## DOCUMENT PASSAGE
++++++++++

Have you ever had a gift where it presented itself as a wall? For example, writer’s block.  You love to write.  You’ve decided to write for a living and now, you are hit with the wall.  The wall is large and thick, no holds to stick your hands or feet in.  It is smooth and gray and solid.  Let me tell you a story about a lady that broke through this wall and how she did it.

 

One day, it was a sunny, fall day.  The air was warm and the mood was light.  It smelled of bread, cinnamon, and pines. Oh, what a wonderful fall day it was.  Jena stepped outside her house breathing in the intoxicating day but right in front of her was a wall placed where the street had been the night before.  She could not see past it.  It was too tall and too thick.  It blocked her view from anything forward. Staying there her memories began to fade of what was behind the wall.  She had faint glimpses of a road.  Ideas of beyond the wall exploded into fragments as she stared at the wall.

++++++++++

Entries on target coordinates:
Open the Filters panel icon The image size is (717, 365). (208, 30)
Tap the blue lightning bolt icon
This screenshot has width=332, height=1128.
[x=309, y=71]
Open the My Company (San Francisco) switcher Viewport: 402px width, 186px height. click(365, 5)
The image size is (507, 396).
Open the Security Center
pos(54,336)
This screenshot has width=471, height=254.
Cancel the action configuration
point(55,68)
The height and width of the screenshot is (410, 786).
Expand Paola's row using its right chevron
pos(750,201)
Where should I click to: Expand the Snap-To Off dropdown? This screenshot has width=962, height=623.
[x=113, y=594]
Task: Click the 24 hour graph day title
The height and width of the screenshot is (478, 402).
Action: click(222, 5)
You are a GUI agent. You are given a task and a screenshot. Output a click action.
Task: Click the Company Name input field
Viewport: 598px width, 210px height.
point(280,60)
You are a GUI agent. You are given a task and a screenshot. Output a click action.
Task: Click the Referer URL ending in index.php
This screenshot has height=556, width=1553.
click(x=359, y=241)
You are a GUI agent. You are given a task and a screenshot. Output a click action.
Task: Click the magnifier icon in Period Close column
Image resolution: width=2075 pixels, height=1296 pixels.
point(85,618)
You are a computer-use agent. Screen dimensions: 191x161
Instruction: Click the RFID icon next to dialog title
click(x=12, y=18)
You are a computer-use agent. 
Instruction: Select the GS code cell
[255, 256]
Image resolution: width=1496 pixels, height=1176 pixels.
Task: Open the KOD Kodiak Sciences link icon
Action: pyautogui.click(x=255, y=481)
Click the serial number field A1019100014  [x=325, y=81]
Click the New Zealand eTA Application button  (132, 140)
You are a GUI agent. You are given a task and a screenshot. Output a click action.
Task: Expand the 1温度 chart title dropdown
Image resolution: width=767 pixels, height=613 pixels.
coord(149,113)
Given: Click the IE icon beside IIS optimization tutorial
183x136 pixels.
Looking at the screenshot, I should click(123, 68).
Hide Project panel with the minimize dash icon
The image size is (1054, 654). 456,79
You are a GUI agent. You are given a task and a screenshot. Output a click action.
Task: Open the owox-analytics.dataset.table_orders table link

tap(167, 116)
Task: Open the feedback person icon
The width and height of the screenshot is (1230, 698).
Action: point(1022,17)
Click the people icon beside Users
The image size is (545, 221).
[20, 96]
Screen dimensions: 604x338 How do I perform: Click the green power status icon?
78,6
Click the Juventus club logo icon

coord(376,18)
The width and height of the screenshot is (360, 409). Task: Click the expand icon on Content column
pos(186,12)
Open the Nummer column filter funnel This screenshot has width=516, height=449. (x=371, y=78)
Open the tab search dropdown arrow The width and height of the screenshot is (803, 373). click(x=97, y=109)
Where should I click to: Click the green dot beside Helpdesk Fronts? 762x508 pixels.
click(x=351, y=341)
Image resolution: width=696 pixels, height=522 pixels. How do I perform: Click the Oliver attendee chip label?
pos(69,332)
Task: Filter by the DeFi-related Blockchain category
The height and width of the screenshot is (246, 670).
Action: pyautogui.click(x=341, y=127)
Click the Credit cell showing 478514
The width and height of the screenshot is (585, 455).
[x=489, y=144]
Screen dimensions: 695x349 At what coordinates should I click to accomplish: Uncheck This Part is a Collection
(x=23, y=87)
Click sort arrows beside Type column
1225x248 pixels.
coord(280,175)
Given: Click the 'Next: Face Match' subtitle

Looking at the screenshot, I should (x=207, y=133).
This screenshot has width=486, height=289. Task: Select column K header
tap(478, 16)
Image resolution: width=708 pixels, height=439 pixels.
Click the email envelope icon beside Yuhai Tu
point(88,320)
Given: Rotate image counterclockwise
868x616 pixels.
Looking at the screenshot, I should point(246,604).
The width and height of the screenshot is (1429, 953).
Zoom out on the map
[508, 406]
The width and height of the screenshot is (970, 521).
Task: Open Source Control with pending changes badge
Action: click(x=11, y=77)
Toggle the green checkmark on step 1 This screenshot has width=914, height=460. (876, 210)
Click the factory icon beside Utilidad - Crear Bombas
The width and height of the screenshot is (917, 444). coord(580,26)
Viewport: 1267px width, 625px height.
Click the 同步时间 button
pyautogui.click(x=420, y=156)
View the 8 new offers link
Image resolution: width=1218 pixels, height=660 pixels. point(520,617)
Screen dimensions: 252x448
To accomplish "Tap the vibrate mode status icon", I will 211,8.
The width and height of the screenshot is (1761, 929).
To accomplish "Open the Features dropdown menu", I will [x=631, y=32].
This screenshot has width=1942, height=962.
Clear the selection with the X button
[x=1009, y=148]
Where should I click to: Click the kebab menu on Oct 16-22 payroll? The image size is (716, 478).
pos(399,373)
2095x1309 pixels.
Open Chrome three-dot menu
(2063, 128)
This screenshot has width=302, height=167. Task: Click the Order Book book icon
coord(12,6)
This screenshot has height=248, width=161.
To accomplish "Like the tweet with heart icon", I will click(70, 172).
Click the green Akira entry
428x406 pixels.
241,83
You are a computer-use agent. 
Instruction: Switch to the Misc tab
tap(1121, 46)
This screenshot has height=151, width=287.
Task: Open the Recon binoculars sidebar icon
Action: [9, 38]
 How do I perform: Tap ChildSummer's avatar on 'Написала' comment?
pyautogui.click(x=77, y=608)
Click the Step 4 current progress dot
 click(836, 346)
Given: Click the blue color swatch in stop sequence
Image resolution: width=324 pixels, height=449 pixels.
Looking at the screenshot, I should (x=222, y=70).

++++++++++

## STATED PROBLEM 1
Do these statements agree with the story about the wall? Answer yes or no for each, and quote the words from the story that decide it.
(a) The wall has holds for hands and feet.
(b) The fall day smelled of bread, cinnamon, and pines.
(c) Jena could see past the wall.
## STATED PROBLEM 2
In the story about the wall:
(a) What example is given of a gift that presents itself as a wall?
(b) What color is the wall?
(c) Where was the wall placed?
You won't need those lines.

## EXPECTED ANSWER 1
(a) No: "no holds to stick your hands or feet in."
(b) Yes: "It smelled of bread, cinnamon, and pines."
(c) No: "She could not see past it."

## EXPECTED ANSWER 2
(a) Writer's block.
(b) Gray.
(c) Where the street had been the night before.